* _WHAT TO DO_
Repeat the data verbatim, beginning with the line containing "Click the English at home stat" and continuing through the line containing "click(x=108, y=73)", with both of those lines included.

* _DATA TO PROCESS_

start

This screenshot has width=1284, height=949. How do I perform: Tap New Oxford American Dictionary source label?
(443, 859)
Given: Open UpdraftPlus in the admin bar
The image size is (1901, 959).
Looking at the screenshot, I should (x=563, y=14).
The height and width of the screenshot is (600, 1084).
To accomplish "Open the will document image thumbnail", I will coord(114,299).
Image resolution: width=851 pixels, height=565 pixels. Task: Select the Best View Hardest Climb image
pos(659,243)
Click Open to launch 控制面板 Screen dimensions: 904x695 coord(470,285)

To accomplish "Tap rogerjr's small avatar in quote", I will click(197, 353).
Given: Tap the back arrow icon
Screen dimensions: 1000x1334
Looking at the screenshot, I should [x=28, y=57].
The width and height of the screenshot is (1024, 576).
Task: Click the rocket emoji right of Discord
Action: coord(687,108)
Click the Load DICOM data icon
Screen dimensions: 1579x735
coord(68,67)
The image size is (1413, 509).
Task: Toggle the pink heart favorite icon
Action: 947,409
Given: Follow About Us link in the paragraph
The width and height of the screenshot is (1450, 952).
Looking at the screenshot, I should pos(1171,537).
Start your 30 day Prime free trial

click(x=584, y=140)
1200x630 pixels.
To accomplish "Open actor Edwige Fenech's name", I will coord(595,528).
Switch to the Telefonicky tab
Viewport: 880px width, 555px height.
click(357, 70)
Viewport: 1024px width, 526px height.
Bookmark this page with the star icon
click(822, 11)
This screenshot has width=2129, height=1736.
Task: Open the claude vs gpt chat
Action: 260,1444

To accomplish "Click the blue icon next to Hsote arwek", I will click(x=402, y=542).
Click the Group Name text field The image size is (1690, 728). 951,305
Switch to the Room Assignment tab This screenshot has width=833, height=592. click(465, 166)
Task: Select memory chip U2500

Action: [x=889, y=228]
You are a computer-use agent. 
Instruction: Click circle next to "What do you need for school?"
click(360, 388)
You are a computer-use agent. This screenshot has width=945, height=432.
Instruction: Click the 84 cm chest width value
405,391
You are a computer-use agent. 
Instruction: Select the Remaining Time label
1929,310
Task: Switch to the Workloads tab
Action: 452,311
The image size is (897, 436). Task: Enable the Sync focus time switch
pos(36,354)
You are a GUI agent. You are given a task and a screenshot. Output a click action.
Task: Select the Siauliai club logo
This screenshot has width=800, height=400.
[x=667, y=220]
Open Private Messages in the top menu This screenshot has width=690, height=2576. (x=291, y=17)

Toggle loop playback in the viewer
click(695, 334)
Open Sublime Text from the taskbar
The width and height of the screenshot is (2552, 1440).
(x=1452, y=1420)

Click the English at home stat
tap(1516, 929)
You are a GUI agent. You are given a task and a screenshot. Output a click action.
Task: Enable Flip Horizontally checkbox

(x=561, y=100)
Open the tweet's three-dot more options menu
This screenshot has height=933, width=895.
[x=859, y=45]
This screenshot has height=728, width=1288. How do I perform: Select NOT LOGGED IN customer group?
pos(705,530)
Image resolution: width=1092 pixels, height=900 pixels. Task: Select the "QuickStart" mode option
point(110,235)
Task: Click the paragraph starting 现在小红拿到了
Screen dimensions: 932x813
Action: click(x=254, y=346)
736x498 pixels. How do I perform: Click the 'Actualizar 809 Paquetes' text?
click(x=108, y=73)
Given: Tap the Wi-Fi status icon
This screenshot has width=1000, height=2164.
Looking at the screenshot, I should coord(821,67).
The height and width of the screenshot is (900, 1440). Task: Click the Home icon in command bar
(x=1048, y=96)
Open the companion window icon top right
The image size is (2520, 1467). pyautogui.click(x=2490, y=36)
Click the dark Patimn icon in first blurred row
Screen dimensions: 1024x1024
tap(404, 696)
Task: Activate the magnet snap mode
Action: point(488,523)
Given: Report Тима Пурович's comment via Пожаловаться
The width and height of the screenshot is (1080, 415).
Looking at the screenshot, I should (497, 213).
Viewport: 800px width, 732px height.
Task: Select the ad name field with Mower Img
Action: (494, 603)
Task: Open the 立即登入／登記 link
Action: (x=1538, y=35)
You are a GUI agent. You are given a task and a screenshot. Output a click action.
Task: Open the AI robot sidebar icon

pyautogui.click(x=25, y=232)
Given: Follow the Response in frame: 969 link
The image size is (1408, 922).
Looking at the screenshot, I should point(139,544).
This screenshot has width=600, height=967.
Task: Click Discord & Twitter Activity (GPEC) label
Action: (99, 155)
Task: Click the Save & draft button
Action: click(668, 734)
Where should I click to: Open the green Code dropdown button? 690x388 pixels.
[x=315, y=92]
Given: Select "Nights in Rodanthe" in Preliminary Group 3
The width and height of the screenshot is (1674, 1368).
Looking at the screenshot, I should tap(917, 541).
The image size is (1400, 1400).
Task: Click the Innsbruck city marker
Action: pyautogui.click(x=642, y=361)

end

* _WRITTEN ANSWER_
Click the English at home stat
tap(1516, 929)
You are a GUI agent. You are given a task and a screenshot. Output a click action.
Task: Enable Flip Horizontally checkbox

(x=561, y=100)
Open the tweet's three-dot more options menu
This screenshot has height=933, width=895.
[x=859, y=45]
This screenshot has height=728, width=1288. How do I perform: Select NOT LOGGED IN customer group?
pos(705,530)
Image resolution: width=1092 pixels, height=900 pixels. Task: Select the "QuickStart" mode option
point(110,235)
Task: Click the paragraph starting 现在小红拿到了
Screen dimensions: 932x813
Action: click(x=254, y=346)
736x498 pixels. How do I perform: Click the 'Actualizar 809 Paquetes' text?
click(x=108, y=73)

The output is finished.